In Kyiv the operational picture moved in Ukraine's favour. The Institute for the Study of War reported that Ukrainian counterattacks since winter have liberated more than 400 square kilometres in the south, recaptured most of Kupiansk in the east, and taken settlements in western Zaporizhzhia Oblast — the largest territorial gains since the August 2024 Kursk incursion. Commander-in-Chief Gen. Oleksandr Syrskyi told the defence outlet Militarnyi that Ukrainian offensive actions had exceeded Russian ones since 14 May. Unmanned Systems Forces Commander Maj. Robert Brovdi ("Magyar") said Ukrainian drones struck 19,203 Russian personnel in the first nineteen days of May, with formations under his command accounting for more than 6,000 of the total, and forecast more than 34,000 drone-inflicted casualties by month's end — outpacing Russia's recruitment rate of about 23,500 contracts per month against a quota of 33,500-34,600. The SBU's Alpha unit struck a Russian FSB headquarters in occupied Kherson on Thursday, destroying a Pantsir-S1 system and inflicting roughly 100 casualties.

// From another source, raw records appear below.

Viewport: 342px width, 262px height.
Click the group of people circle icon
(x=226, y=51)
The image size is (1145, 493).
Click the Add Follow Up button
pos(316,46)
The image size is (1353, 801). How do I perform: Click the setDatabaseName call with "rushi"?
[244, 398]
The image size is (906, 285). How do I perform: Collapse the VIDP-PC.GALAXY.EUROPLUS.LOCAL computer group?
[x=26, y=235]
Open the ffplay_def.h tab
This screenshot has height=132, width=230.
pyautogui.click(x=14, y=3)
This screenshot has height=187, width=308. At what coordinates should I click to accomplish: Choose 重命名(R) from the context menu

Washington's domestic ledger was loud. The Justice Department opened on Monday a $1.776 billion "anti-weaponization" compensation fund — the figure chosen to evoke American independence — drawn from the Treasury's Judgment Fund without congressional appropriation, with five board members appointed by Acting Attorney General Todd Blanche and quarterly reporting through 1 December 2028. By Wednesday Capitol Police Officer Harry Dunn and Metropolitan Police Officer Daniel Hodges had sued, calling the fund "the most brazen act of presidential corruption this century" and invoking the Fourteenth Amendment's bar on paying "debts incurred for the support of an insurrection or rebellion." More than ninety House Democrats filed legal documents to block; Senator Bill Cassidy (R-La.) — fresh off his Louisiana primary loss and now the fourth GOP senator backing an Iran war powers resolution that advanced 50-47 — joined Rep. Brian Fitzpatrick (R-Pa.) and others in cross-party opposition. Trump separately swore in Kevin Warsh as Federal Reserve chair on a 54-45 Senate vote, the narrowest margin in the institution's history.

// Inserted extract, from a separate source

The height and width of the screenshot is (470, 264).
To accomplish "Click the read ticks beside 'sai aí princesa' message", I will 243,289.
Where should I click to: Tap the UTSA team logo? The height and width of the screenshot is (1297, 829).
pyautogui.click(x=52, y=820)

Across Europe, the Iran picture surfaced inside national jurisdictions. Germany's Federal Prosecutor in Karlsruhe charged Danish national Ali S. and Afghan national Tawab M. with plotting on behalf of Iran's Quds Force to assassinate Volker Beck, chair of the German-Israeli Society, and Josef Schuster, president of the Central Council of Jews in Germany; the case originated with a Mossad tip, and Beck publicly demanded the expulsion of Iran's ambassador and the freezing of the late Ali Khamenei family's German assets. The Conference of European Rabbis called for a Europe-wide terror designation of the Revolutionary Guard. The 10 April Munich Israeli-restaurant arson and parallel claims in London, Antwerp, Liège and Amsterdam — claimed by an obscure pro-Iranian group calling itself Hayi — sit in the same plot pattern.

In Asia-Pacific, Australia's assistant productivity minister Andrew Leigh told an audience that rogue AI or an engineered pandemic were the most likely human-extinction risks of the next century; the Australian government announced a A$7.2 million package to combat a diphtheria outbreak in remote Indigenous communities. In Paris, the appeals court convicted Air France and Airbus of involuntary manslaughter over the 2009 AF447 crash that killed 228, with a maximum €225,000 statutory fine for each — the first criminal finding in a 17-year process. In Turkey, the Ankara appeals court annulled the Republican People's Party's November 2023 congress, reinstating former chair Kemal Kılıçdaroğlu and removing current chair Özgür Özel pending a final ruling, against the backdrop of the party's record 2024 local-election performance and a campaign of arrests.